Microsoft has blamed multiple outages which locked users out of applications such as Outlook and Teams on a software bug in the Azure Active Directory backend service Safe Deployment Process system.
For about three hours last week, Azure Active Directory, Microsoft’s cloud-based authentication system, and Azure AD B2C, a white-label authentication service for businesses, misfired and the outage had a worldwide impact.
Office 365 went on to suffer a second global outage later that week. Authentication errors saw users unable to log into applications Teams, Outlook and other Office 365 and Azure services.
According to sources at CRN, Microsoft may be suffering a DevOps problem as the company struggles to keep up with the overwhelming online demand and user capacity due to the COVID-19 pandemic.
“They have so much going on right now, rolling Teams out at a breakneck pace. I think they are running into an issue where code tested out fine but there is a configuration problem when they deploy it,” an insider told the publication.
However, a Microsoft spokesperson refused to confirm if the outages were related to a DevOps issue.
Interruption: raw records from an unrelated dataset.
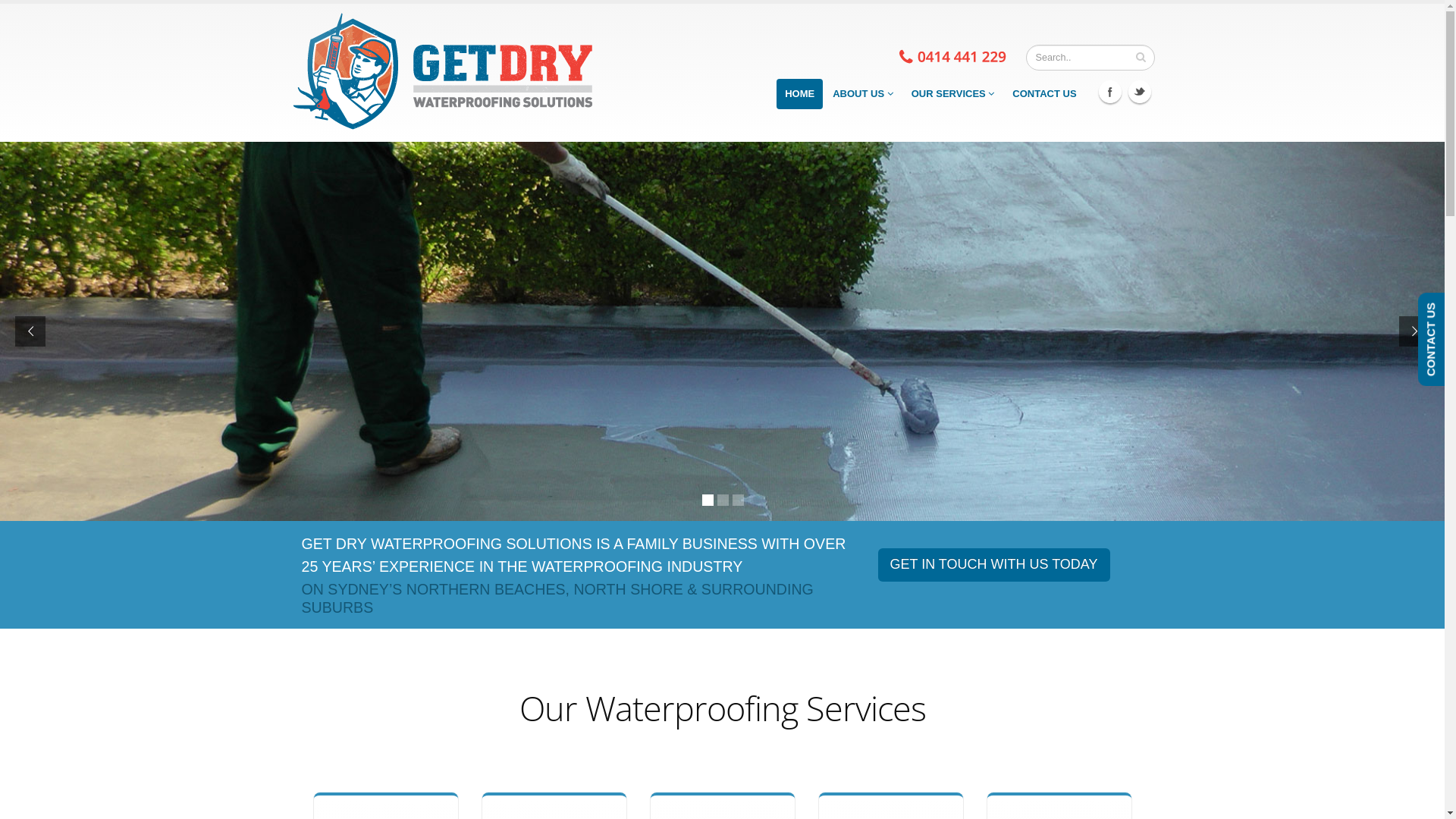
Twitter Element type: text (1139, 91)
ABOUT US Element type: text (862, 93)
Facebook Element type: text (1109, 91)
GET IN TOUCH WITH US TODAY Element type: text (994, 564)
CONTACT US Element type: text (1044, 93)
OUR SERVICES Element type: text (953, 93)
HOME Element type: text (799, 93)
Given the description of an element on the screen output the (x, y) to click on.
In a statement Microsoft said: “No cloud vendor is immune to downtime. Our number one priority is to get to resolution as quickly as possible and ensure our customers stay updated along the way, as was the case here. We continuously invest in the resilience of our platform and focus on learning from these incidents to ultimately reduce the impact of inevitable outages.”
According to a Microsoft incident report, Australian users had a 37 per cent success rate for the duration of the outage.
The US was hit hardest by the server crash, with 83 per cent of users unable to log into the Office 365 and Azure platforms.
Microsoft described the root cause in the incident report as “a service update targeting an internal validation test ring was deployed, causing a crash upon startup in the Azure AD backend services. A latent code defect in the Azure AD backend service Safe Deployment Process (SDP) system caused this to deploy directly into our production environment, bypassing our normal validation process.”
The company also apologised for the scope of the impact and confirmed it has fixed the latent code defect in the Azure AD backend SDP system.
“We sincerely apologize for the impact to affected customers. We are continuously taking steps to improve the Microsoft Azure Platform and our processes to help ensure such incidents do not occur in the future,” the incident report reads.